Begitu nikmat, nyaman dan damainya menjadi Pegawai Negeri Sipil (PNS). Jangan heran berbagai cara upaya dilakukan warga untuk menjadi salah satu bagian di dalamnya. Pembentukan mental bangsa yang sistematis dan stagnan, karena kemanjaan jaminan masa depan bagi warga yang berstatus PNS. Sudah sejak Mei 2013 PNS menerima rapelan kenaikan gaji.
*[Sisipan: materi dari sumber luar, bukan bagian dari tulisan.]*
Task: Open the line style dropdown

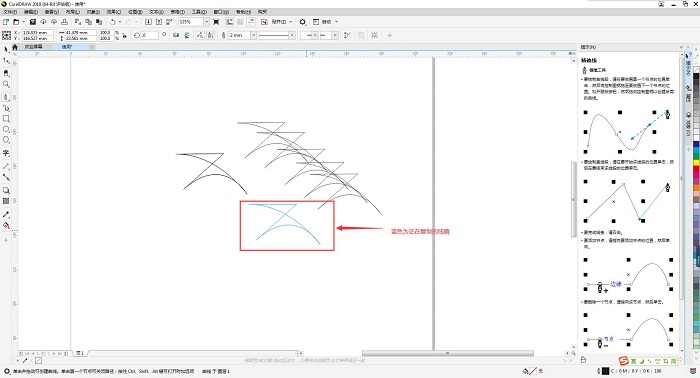Action: [x=292, y=35]
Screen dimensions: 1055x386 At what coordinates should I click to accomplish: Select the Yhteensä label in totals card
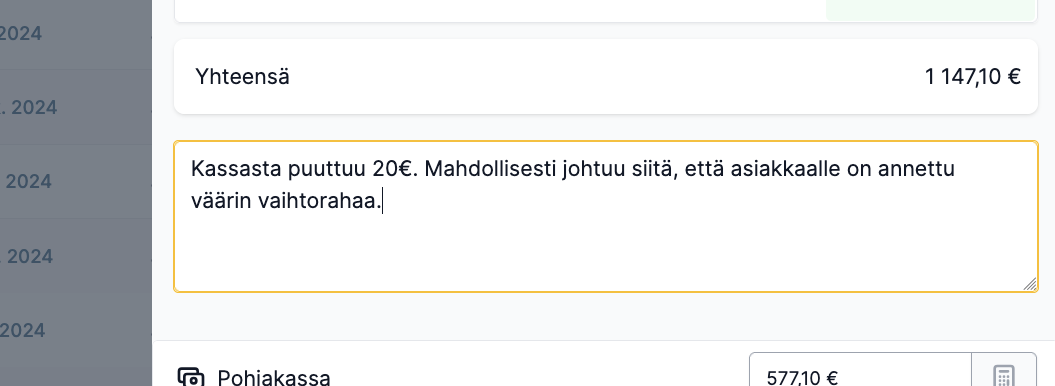pyautogui.click(x=242, y=77)
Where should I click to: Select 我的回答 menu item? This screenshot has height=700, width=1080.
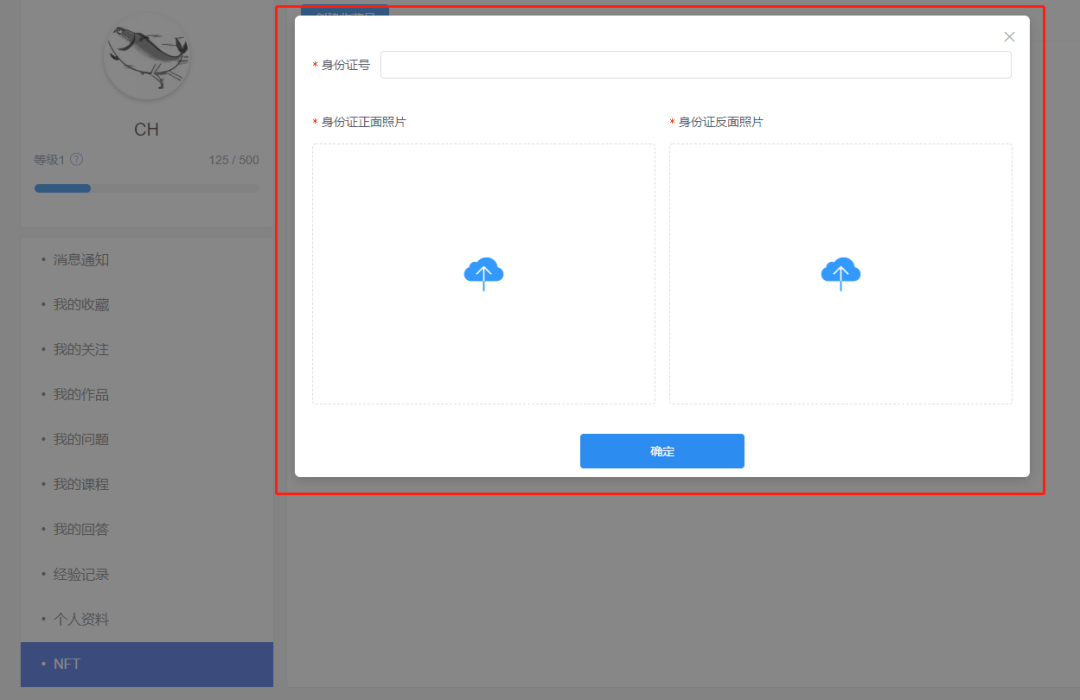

Pencairan kenaikan gaji akan dirapel selama empat bulan, Januari 2013 – April 2013. Perhitungan kenaikan gaji PNS sebesar 7,5 persen berlaku sejak 1 Januari 2013 berdasarkan Peraturan Pemerintah (PP) Nomor 22 tahun 2013 tentang Peraturan Gaji PNS.

Tidak hanya memperoleh kenaikan gaji, setiap pertengahan semester sudah menanti gaji ke-13. Hal ini tak jarang menimbulkan kecemburuan sosial terhadap warga negara lain. Karena secara kasatmata, anggaran negara hampir sebagian besar tersedot untuk penggajian birokrasi termasuk PNS. Nasib PNS yang selalu beruntung, bila dibandingkan dengan buruh. Pemberitaan yang menyakitkan bila melihat nasib buruh yang sering dianaktirikan. Buruh selalu bersusah-payah demi mendongkrak kenaikan Upah Minimum Regional (UMR). Maka setiap tanggal 1 Mei ratusan ribu buruh akan berdemonstrasi dalam upaya mengubah nasib, sebagai bentuk protes akan kehidupan layak bagi setiap warga negara.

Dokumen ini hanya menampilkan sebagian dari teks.